Quando
il silenzio diventa un omicidio - Vincenzo Vita
Caso
Assange. Siamo di fronte, dunque, ad un caso amaro in sé, viste le precarie
condizioni di salute di Assange, e per sé. Sembra, infatti, la prova tecnica di
un nuovo regime nell’informazione Lo scorso venerdì si è tenuto, presso il
senato della Repubblica, un convegno sul diritto alla conoscenza. Promosso
dalla biblioteca del senato medesimo diretta da Gianni Marilotti insieme
all’associazione intitolata allo scomparso giornalista di inchiesta Mimmo
Càndito (fu presidente dei Reporter senza frontiere dal 1999), il dibattito si
è giustamente incentrato sulla tragica vicenda di Julian Assange. Il giornalista
di origine australiana è il fondatore dell’agenzia WikiLeaks, oggi detenuto nel
carcere speciale inglese di Belmarsh con il rischio solo rinviato
dell’estradizione negli Stati uniti. L’iniziativa ha rotto un po’ il velo di
silenzio attorno ad una vicenda dai contorni pericolosi ed emblematici. Grazie
all’impegno di Marinella Venegoni, la compagna di Càndito, di Gian Giacomo
Migone con l’Indice libri del mese, della federazione della stampa con Giuseppe
Giulietti, della fondazione Basso e dell’omologa intitolata a Paolo Murialdi,
nonché di Critica liberale il sipario si è strappato. Tuttavia, come hanno
sottolineato gli interventi di chi (Raffaele Fiengo, Enzo Marzo, Nello Rossi)

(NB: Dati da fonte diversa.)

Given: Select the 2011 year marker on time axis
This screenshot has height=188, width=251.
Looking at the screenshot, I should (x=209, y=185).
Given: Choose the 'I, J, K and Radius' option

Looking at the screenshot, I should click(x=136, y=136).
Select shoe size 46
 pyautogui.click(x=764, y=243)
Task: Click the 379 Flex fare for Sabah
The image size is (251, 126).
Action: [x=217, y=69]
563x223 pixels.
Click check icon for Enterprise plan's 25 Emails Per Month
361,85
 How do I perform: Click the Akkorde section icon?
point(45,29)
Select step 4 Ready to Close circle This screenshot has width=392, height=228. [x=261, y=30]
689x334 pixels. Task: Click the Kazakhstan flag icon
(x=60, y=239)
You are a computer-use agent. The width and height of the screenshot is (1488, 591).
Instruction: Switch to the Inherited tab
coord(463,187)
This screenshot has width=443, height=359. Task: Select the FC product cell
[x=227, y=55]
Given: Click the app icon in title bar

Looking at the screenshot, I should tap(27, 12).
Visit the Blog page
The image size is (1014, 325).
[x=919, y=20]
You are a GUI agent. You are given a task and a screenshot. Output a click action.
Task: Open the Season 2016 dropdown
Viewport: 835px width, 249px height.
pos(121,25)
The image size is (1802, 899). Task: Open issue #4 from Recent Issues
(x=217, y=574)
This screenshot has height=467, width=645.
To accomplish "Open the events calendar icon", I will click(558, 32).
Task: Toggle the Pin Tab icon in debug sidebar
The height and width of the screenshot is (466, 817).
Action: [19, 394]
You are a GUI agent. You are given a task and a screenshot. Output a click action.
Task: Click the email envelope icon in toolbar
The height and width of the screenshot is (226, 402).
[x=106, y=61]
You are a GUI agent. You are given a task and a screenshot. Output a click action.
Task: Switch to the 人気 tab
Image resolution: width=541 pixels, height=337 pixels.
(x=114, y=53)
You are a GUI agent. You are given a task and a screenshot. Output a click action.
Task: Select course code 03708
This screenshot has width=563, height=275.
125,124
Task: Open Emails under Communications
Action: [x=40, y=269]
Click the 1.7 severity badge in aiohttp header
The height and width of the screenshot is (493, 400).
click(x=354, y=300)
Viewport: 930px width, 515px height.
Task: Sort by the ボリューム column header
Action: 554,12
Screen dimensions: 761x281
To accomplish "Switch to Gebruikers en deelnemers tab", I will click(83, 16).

ha condotto per anni lotte incisive per la libertà di informazione e la
trasparenza degli apparati, c’è moltissimo da fare. Fondamentale la documentata
comunicazione di Stefania Maurizi de il Fatto Quotidiano, cui si deve in Italia
il mantenimento la luce accesa su di una vicenda abnorme. Come sono risultati
inquietanti gli interventi del padre del whistleblower John Shipton (con una
sobria drammaticità, antitetica rispetto all’imbarazzante televisione del
dolore di tanti talk) e dell’avvocato australiano dell’imputato Greg Barnes.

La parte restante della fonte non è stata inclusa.